Your objective: The required result is each line of the entries below containing the string "agent".

Saved data entries
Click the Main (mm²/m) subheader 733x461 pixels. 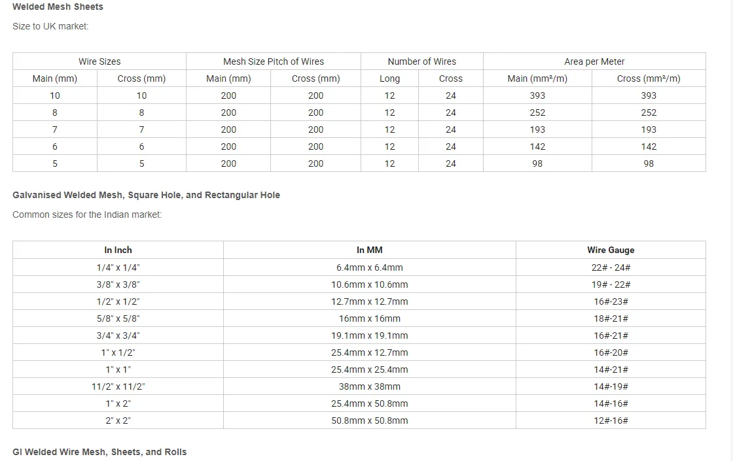pyautogui.click(x=537, y=78)
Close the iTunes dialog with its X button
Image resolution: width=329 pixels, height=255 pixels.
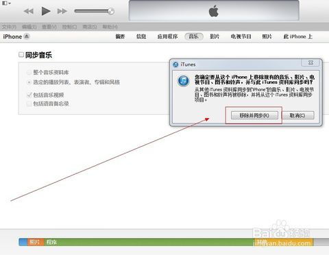click(310, 62)
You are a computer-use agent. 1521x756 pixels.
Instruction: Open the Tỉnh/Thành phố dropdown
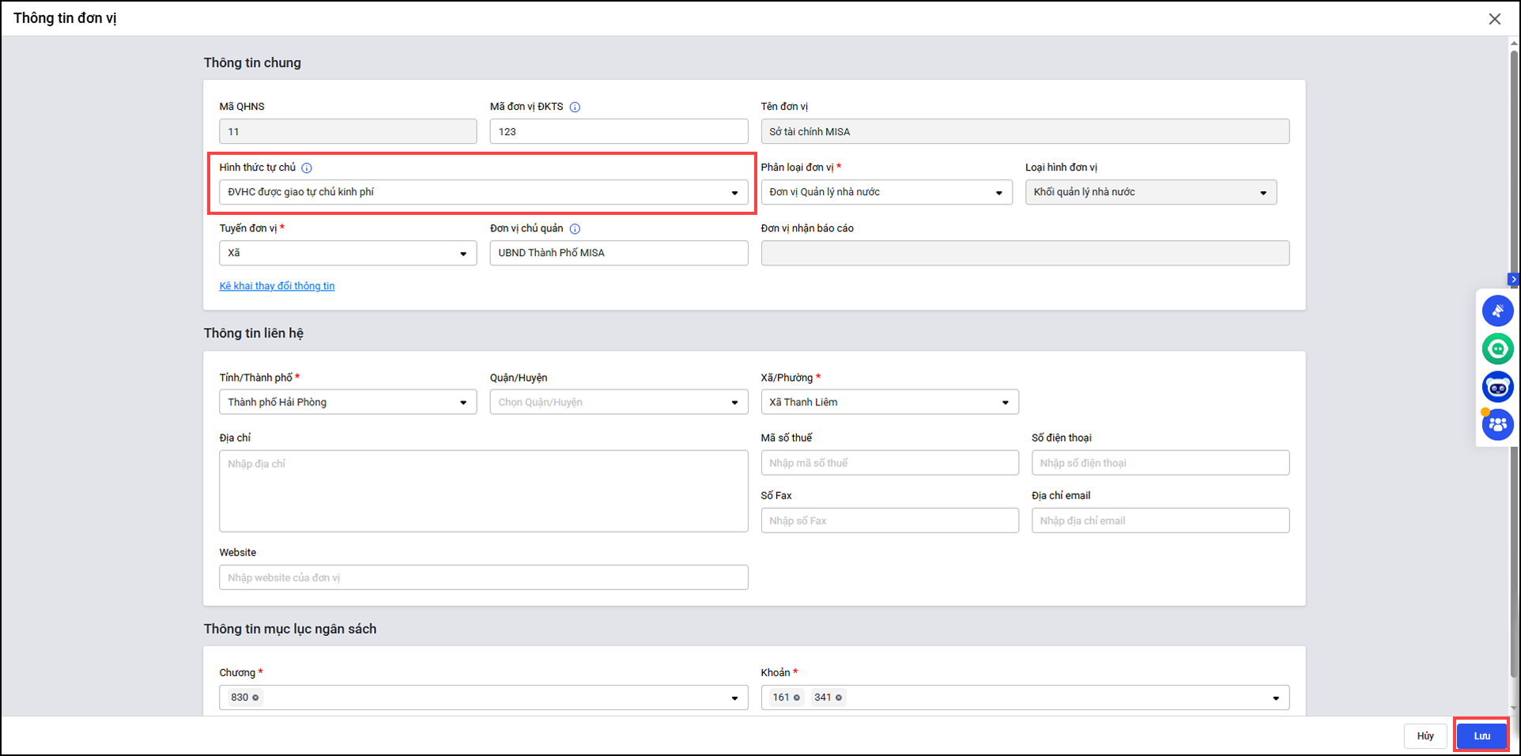click(x=463, y=403)
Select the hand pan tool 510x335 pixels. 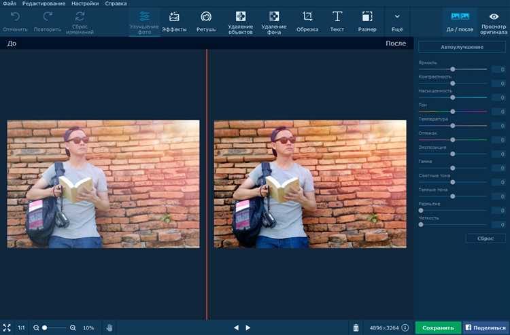point(109,328)
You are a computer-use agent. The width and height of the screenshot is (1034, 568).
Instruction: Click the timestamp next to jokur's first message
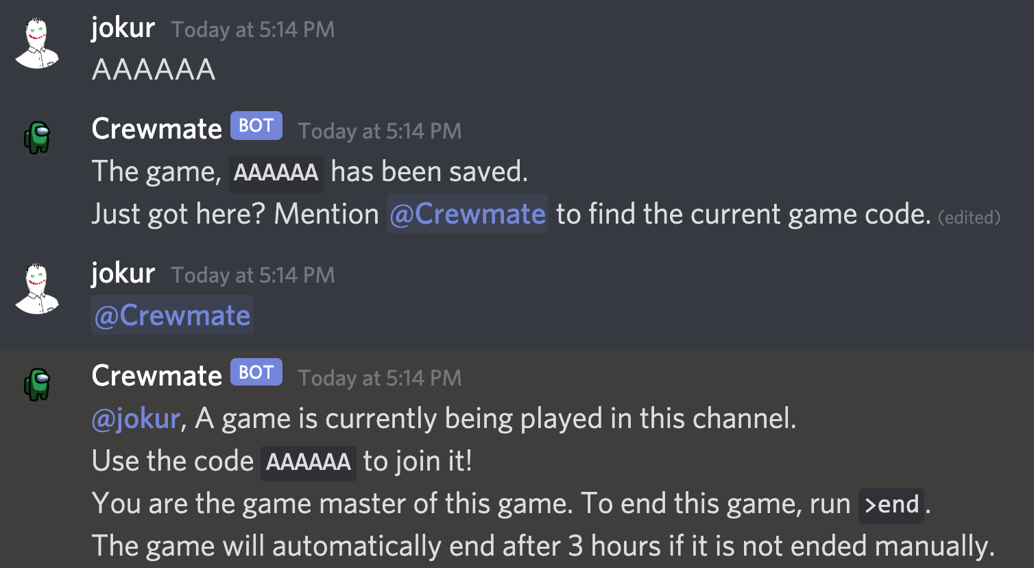252,29
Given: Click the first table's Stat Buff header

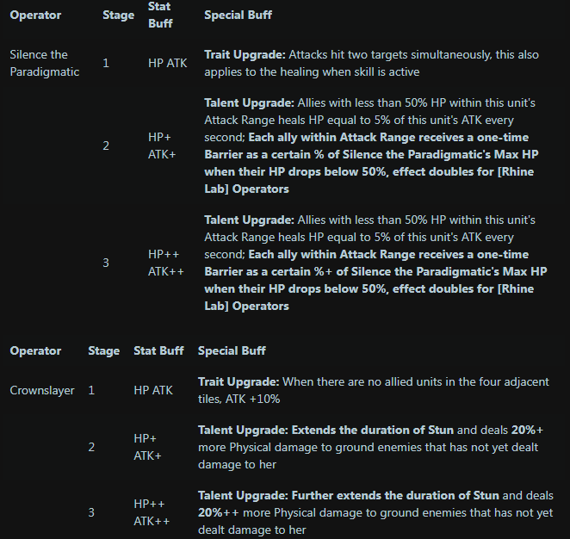Looking at the screenshot, I should (x=160, y=15).
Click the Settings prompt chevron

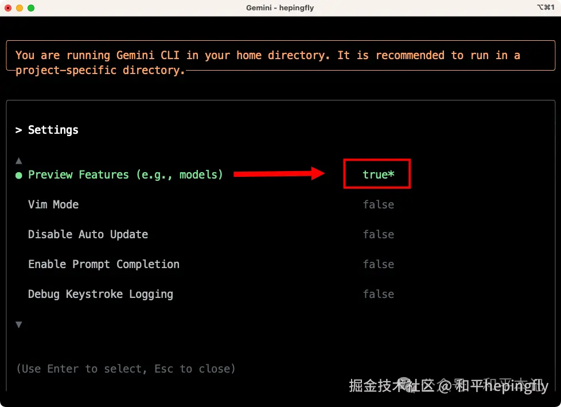18,130
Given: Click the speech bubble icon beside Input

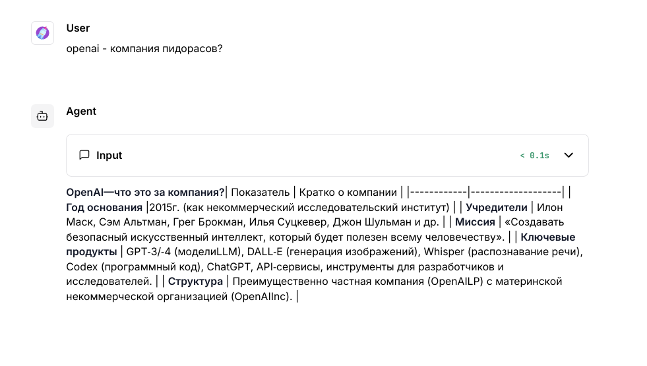Looking at the screenshot, I should (84, 156).
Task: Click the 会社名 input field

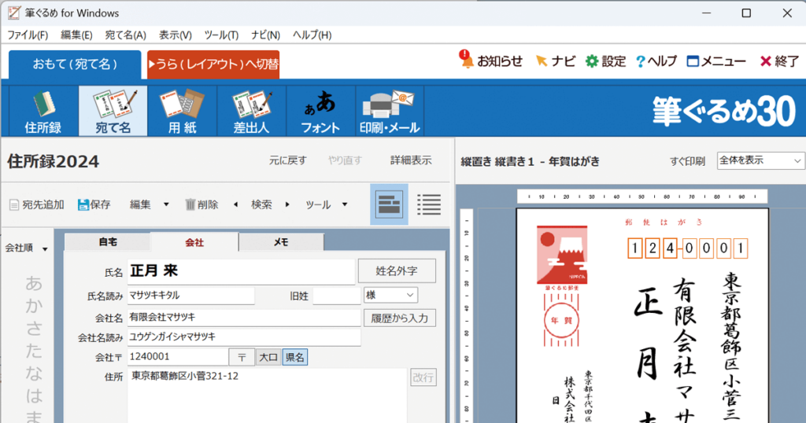Action: click(x=244, y=318)
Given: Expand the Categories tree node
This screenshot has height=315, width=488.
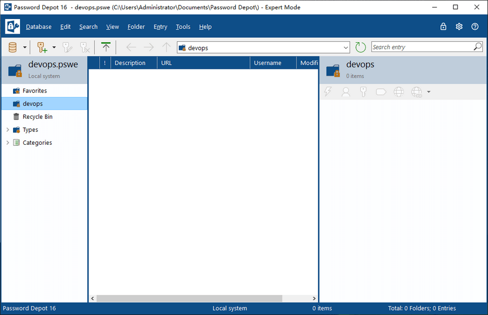Looking at the screenshot, I should tap(8, 143).
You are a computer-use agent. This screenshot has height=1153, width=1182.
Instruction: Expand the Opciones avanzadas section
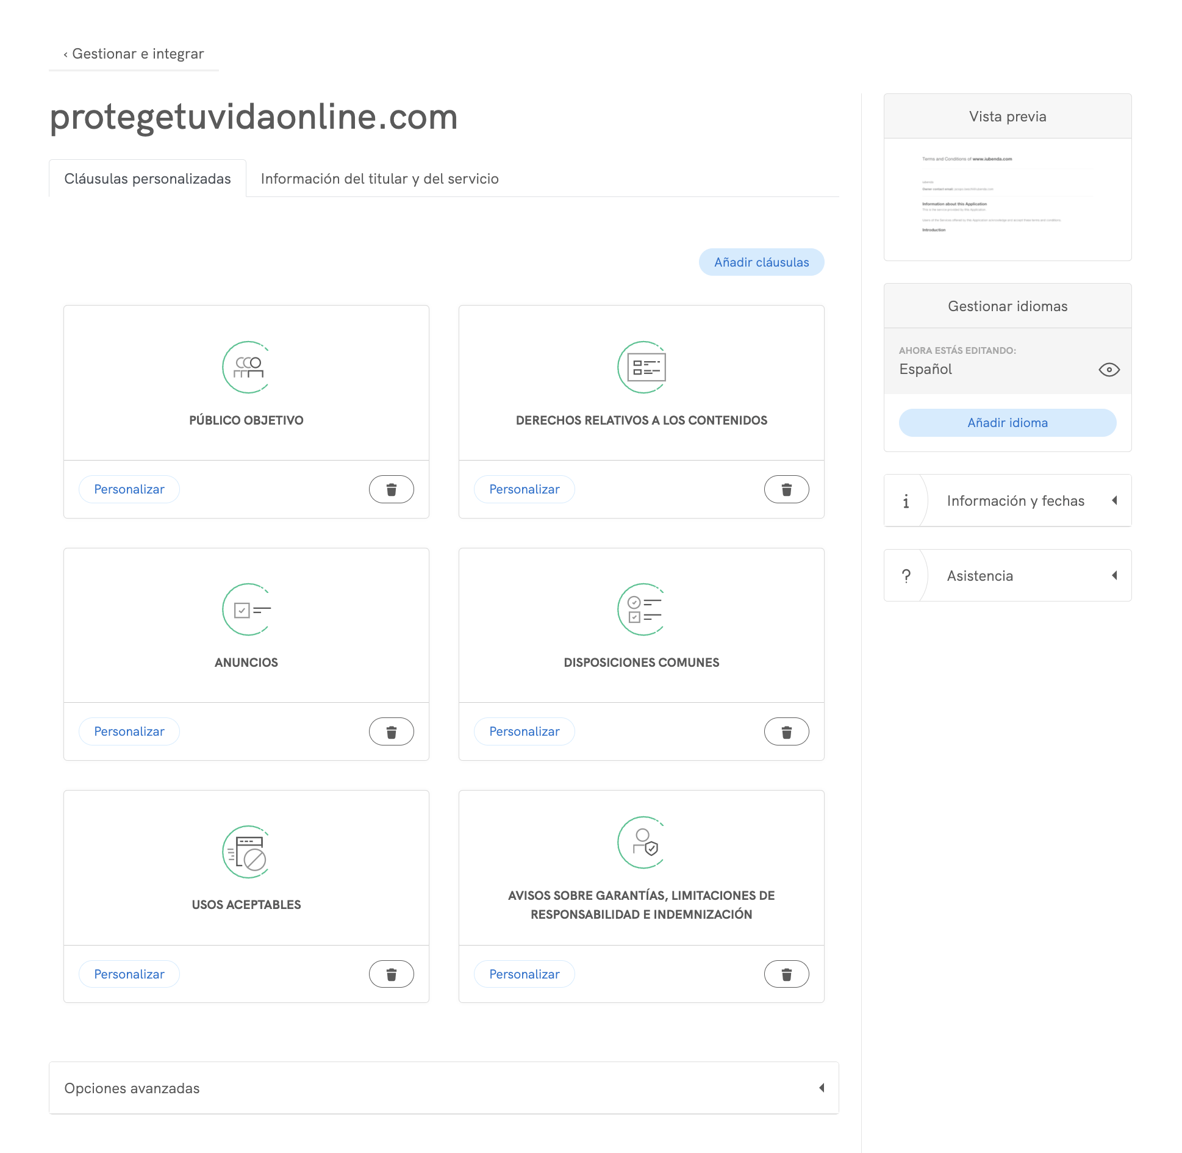[x=444, y=1088]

Exercise output:
You are a computer-use agent. 1521x756 pixels.
You are a computer-use agent. The width and height of the screenshot is (1034, 568).
You are a computer-use agent. This screenshot has height=1153, width=1182.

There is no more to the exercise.